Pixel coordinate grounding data
|---|

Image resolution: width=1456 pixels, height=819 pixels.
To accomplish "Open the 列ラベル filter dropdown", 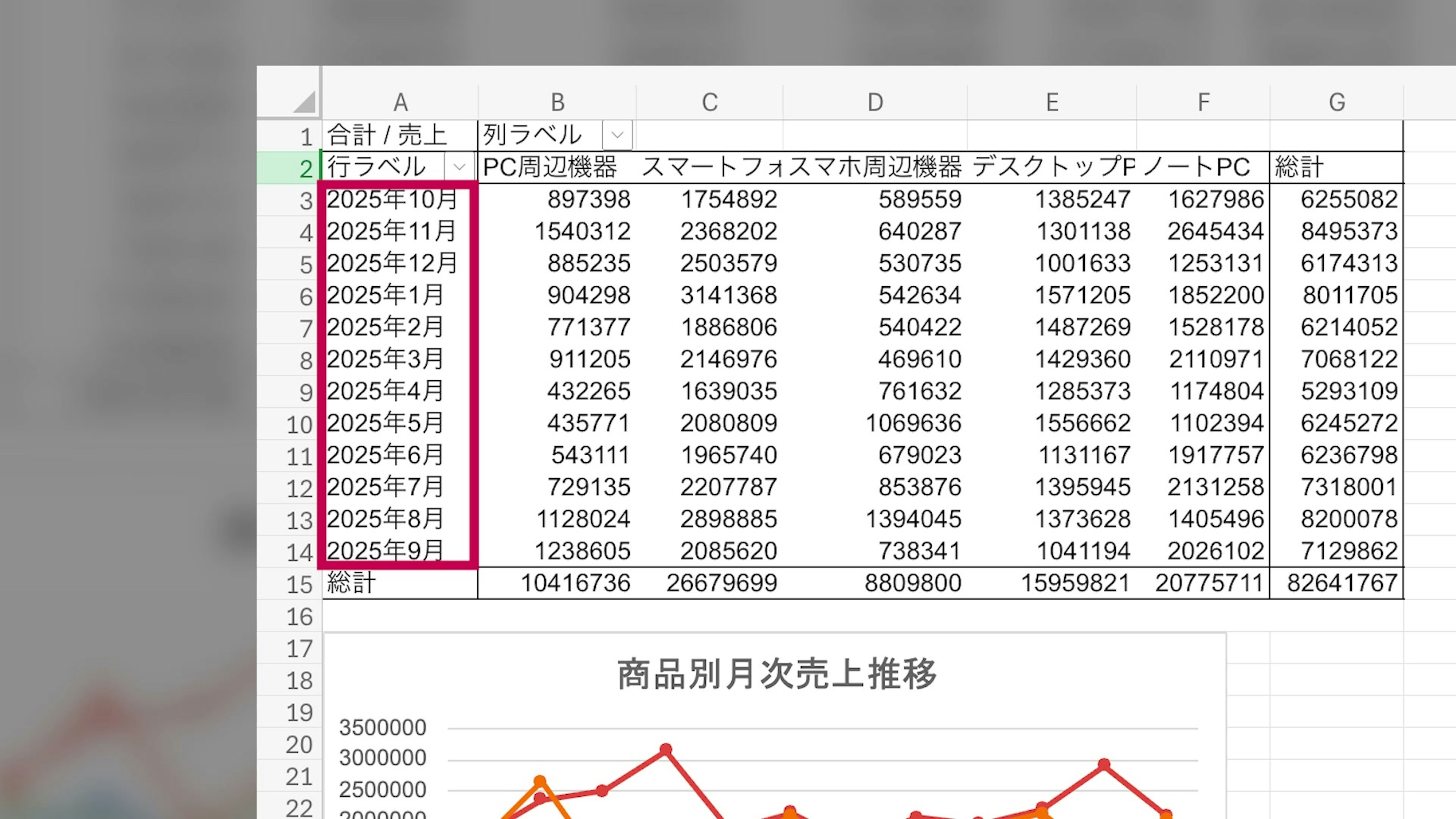I will 617,135.
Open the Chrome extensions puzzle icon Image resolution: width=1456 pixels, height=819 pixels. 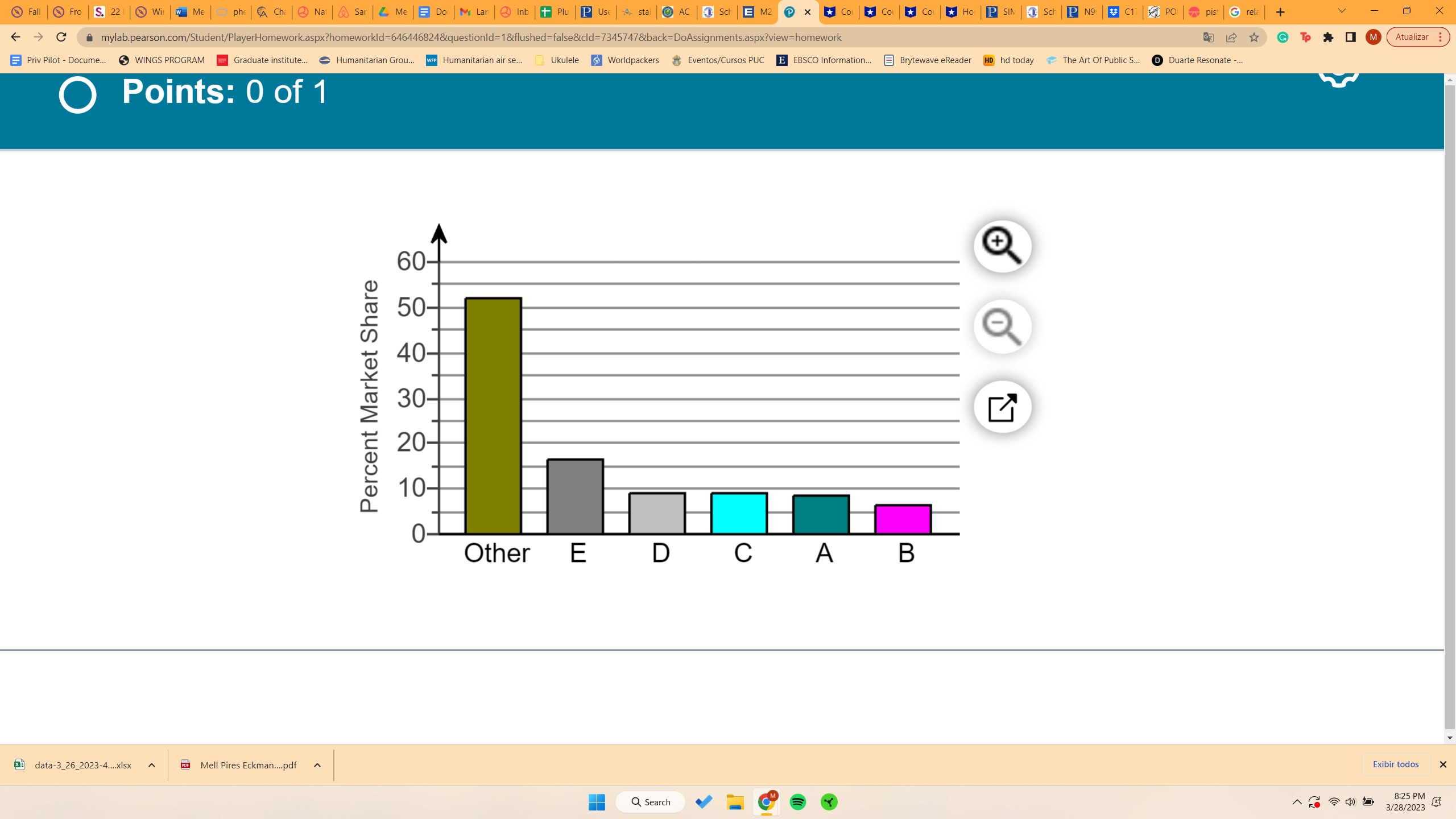1328,38
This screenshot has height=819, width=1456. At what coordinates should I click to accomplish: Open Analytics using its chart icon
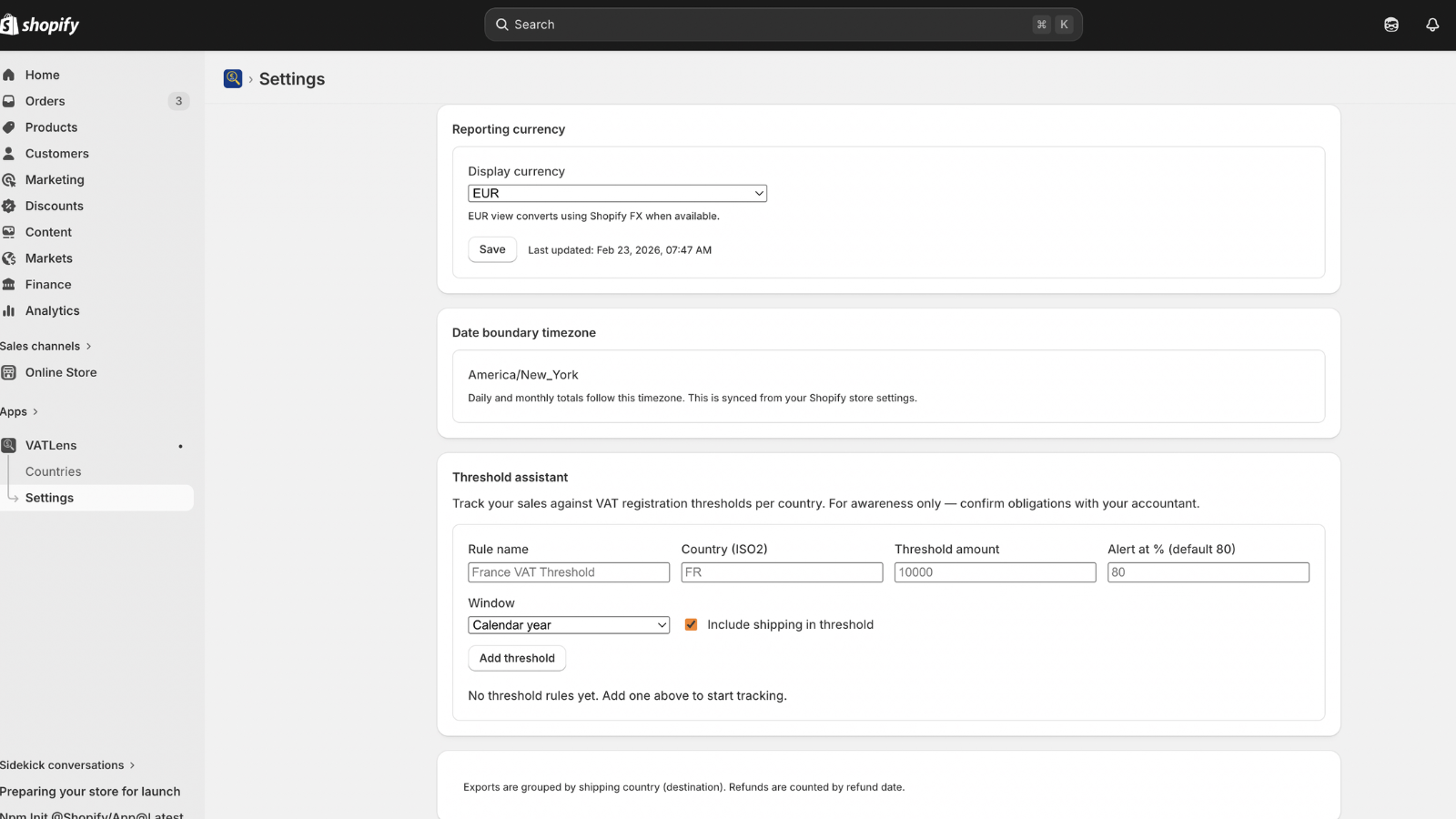9,310
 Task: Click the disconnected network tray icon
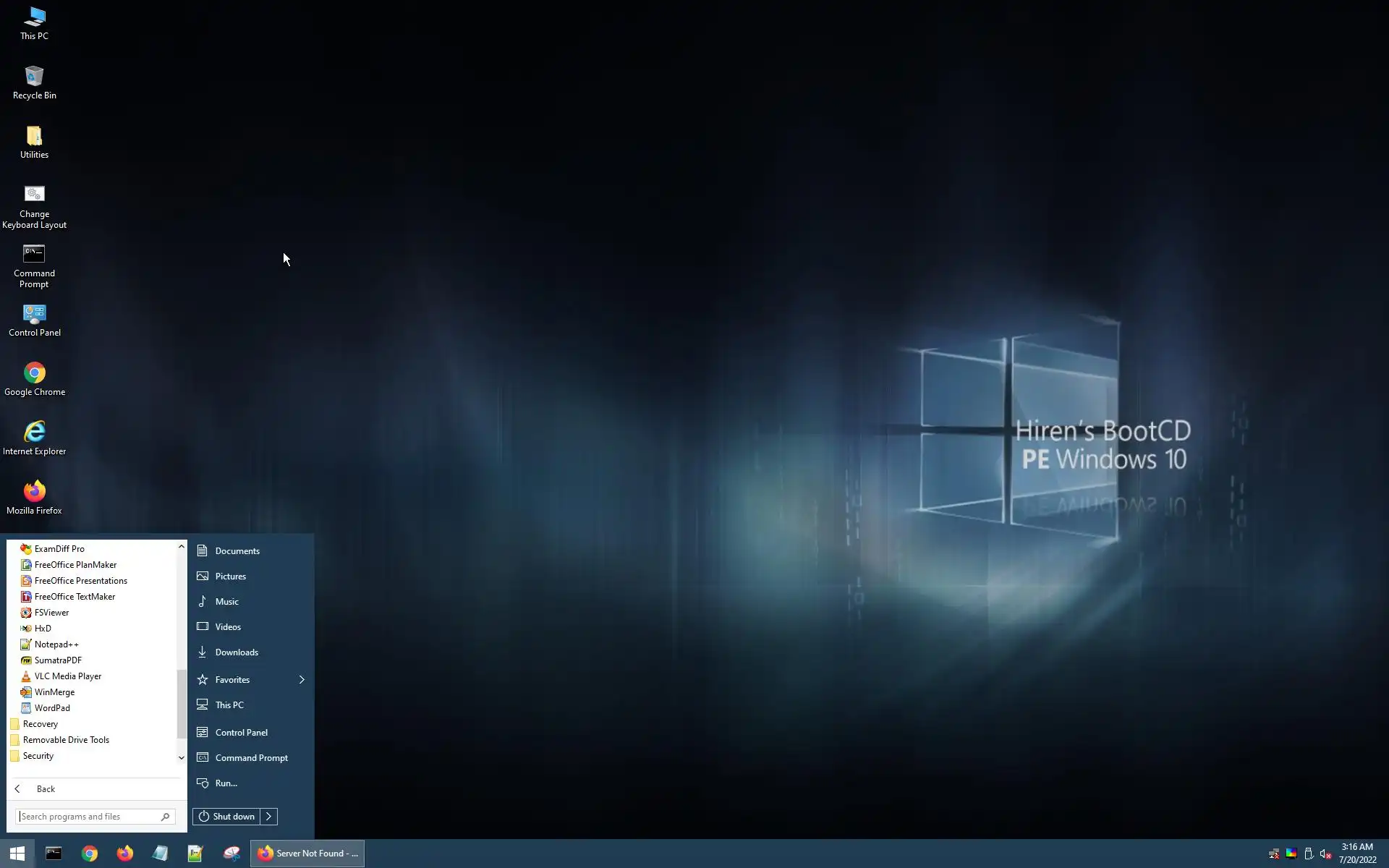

|---|

## What is expected:
Write out exactly the lines beginning with the line that holds "This screenshot has" and ending with the final line of the data, both ends included, without the pictures.

## Solution:
This screenshot has height=819, width=1456. At what coordinates should I click to accomplish: Open Analytics using its chart icon
9,310
 Task: Click the disconnected network tray icon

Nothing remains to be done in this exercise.